Mais il est rare qu’ils se voient présentés par l’un des leurs, a-t-il noté.

« Une ville s’est vraiment entrelacée avec l’autre, et il y avait beaucoup plus de va-et-vient entre la communauté, les gens et les organisations », a-t-il observé.

« C’est ce qui est beau, selon moi, et la pièce souligne le fait que nous sommes une seule et même communauté, et ce, malgré les obstacles qui se sont ajoutés au cours des 15 dernières années. »

La pièce est présentée les vendredis, samedis et dimanches par la troupe Borderline Players, composée d’acteurs amateurs des deux côtés de la frontière.

John Young, qui interprète trois personnages, dont le narrateur douanier américain, a affirmé jeudi qu’il trouvait spécial de se produire à la salle d’opéra, un édifice patrimonial richement décoré construit en 1904, délibérément à cheval sur la frontière.

« Ça a été fait intentionnellement pour servir deux communautés, de cette façon, et comme emblème significatif de l’amitié entre nos deux pays », a-t-il expliqué alors qu’il s’apprêtait à répéter sur la scène de l’opéra, transformée pour ressembler à celle de la bibliothèque à l’étage inférieur.

Leanne Harple, une professeure de théâtre, interprète la bibliothécaire Adelaide Prangley. Mme Harple, qui, comme M. Young, est originaire de Glover, dans le Vermont, se souvient avoir entendu parler de la rumeur selon laquelle les Beatles se seraient réunis quand elle était jeune.

« J’aimerais croire que cela s’est réellement passé et qu’il y a cette énorme opération de camouflage », a-t-elle dit en riant.

Stanstead, une ville paisible de cottages historiques pittoresques et de jardins bien entretenus, où les VUS de la GRC montrent les seuls signes visibles d’une sécurité accrue, semble un lieu de rencontre improbable pour le mythique groupe britannique.

Mais M. Murray insiste sur le fait que le scénario n’est pas si exagéré.

Pendant une période, en 1973, John Lennon et Paul McCartney ont chacun fait face à des accusations liées à la drogue, ce qui aurait laissé John Lennon réticent à quitter les États-Unis et Paul McCartney incapable d’y entrer. La bibliothèque Haskell, où les citoyens des deux pays peuvent circuler sans passeport, aurait été l’endroit idéal pour éviter la frontière », a-t-il soutenu.

« Donc, s’ils avaient voulu avoir une rencontre, ça aurait été un excellent endroit pour cela. »

Mais après avoir recherché des sources locales et communiqué avec d’éminents historiens spécialisés dans les Beatles, Ross Murray a conclu que non seulement la réunion n’avait pas eu lieu, mais qu’il n’y avait aucune preuve concrète qu’elle a même été planifiée.

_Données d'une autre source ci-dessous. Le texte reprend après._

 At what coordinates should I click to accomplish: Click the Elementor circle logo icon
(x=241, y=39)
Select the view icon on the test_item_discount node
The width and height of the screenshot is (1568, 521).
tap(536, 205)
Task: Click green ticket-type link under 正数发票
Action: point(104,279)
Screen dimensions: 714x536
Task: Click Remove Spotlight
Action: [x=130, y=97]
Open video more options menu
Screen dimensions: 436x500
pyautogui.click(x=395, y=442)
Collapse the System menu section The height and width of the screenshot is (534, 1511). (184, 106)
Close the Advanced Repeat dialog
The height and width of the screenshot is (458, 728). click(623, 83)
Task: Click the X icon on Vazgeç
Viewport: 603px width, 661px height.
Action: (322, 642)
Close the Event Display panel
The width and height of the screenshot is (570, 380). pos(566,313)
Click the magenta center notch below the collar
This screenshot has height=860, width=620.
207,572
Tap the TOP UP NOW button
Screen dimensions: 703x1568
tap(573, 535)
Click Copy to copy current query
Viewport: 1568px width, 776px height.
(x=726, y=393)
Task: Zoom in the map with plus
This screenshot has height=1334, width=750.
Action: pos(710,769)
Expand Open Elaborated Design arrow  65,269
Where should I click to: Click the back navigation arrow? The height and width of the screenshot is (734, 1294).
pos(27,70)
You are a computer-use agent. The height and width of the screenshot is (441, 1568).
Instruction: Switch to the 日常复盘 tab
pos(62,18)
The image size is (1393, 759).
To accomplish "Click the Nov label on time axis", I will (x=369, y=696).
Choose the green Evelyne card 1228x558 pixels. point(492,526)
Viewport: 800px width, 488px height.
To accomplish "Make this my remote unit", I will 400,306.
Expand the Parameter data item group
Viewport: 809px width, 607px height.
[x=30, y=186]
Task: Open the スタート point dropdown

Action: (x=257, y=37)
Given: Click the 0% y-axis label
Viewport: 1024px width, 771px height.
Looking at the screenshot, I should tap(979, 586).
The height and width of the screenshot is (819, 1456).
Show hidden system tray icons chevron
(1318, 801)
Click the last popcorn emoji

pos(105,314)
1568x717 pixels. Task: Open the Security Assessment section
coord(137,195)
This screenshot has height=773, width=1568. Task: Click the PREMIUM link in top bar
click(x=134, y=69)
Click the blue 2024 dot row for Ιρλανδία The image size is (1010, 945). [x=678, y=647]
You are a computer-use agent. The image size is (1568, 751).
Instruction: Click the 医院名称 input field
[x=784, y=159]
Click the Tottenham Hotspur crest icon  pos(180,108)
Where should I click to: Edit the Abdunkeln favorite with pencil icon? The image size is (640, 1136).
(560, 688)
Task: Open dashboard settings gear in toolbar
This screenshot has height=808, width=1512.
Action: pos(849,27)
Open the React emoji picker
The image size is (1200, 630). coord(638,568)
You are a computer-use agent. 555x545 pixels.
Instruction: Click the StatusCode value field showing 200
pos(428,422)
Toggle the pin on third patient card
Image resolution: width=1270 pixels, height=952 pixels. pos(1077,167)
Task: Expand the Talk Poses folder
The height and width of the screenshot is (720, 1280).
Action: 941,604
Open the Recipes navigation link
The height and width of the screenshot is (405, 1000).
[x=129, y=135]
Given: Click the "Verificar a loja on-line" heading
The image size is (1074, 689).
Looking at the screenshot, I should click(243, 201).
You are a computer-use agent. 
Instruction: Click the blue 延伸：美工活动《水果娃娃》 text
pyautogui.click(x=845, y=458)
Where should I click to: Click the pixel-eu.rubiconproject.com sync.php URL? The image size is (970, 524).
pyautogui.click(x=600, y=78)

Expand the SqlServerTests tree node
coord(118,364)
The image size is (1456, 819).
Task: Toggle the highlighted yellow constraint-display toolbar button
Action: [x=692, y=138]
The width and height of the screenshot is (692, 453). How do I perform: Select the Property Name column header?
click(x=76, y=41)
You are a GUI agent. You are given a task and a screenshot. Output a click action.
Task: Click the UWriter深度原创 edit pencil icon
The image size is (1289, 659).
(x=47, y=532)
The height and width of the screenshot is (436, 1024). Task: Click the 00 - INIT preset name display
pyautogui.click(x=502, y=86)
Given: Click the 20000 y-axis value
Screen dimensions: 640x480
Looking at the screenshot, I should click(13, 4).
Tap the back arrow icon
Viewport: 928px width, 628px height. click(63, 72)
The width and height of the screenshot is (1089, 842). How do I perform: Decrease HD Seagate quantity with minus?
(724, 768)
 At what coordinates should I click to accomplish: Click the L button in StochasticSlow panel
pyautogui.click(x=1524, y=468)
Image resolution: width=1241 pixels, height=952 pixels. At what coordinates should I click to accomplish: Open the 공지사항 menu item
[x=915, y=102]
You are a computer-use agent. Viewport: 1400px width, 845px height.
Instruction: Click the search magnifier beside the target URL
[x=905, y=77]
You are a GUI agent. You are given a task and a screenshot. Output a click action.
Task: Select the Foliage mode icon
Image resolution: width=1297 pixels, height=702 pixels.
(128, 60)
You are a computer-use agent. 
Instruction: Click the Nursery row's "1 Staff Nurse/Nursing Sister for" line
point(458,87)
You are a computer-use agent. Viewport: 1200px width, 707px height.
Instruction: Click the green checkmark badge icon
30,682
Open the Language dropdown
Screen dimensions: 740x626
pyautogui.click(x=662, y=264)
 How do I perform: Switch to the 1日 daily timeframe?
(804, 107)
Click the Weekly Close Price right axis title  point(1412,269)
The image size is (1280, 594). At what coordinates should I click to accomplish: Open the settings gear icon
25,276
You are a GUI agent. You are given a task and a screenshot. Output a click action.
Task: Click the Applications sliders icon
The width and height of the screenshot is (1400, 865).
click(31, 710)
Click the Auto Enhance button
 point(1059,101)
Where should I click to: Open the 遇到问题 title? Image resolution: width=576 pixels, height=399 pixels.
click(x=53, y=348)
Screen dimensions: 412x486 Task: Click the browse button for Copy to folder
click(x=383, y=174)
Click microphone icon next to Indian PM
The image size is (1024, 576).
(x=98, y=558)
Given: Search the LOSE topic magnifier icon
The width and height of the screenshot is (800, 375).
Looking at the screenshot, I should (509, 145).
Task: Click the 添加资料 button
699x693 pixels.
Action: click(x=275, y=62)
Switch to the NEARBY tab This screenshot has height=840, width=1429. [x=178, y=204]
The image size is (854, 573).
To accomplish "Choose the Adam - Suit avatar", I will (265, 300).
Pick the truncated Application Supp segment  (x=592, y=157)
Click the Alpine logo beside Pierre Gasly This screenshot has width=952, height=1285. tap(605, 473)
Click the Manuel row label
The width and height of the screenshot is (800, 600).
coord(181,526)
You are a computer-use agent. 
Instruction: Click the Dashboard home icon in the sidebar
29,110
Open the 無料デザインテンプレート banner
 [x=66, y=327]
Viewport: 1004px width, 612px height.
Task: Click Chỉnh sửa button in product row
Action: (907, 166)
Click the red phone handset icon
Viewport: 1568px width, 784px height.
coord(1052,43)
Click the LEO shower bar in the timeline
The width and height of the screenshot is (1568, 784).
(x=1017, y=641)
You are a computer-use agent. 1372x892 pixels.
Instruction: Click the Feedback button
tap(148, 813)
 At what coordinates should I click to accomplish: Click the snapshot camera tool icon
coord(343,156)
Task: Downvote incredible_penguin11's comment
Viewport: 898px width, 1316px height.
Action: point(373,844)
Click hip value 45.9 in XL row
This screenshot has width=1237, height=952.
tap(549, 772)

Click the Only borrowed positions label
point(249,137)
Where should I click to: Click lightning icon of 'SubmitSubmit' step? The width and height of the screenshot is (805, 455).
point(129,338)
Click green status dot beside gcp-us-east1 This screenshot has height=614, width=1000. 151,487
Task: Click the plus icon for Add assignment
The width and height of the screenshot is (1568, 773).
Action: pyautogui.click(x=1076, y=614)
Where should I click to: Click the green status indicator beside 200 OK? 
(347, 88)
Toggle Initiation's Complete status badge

Il a également tenté de communiquer avec le représentant de Paul McCartney, qui n’a pas répondu.

Malgré le manque de preuves de la rencontre, Ross Murray n’est pas tout à fait prêt à rejeter la légende locale.

Il a affirmé que plusieurs anciens résidants, y compris l’ancienne bibliothécaire, ont juré que c’était planifié et qu’il y avait suffisamment de mentions écrites pour lui faire croire que la rumeur n’était pas née pour rien.

« Il n’y a pas de fumée sans feu », a-t-il lancé, faisant écho à l’une des répliques de John Young dans la pièce.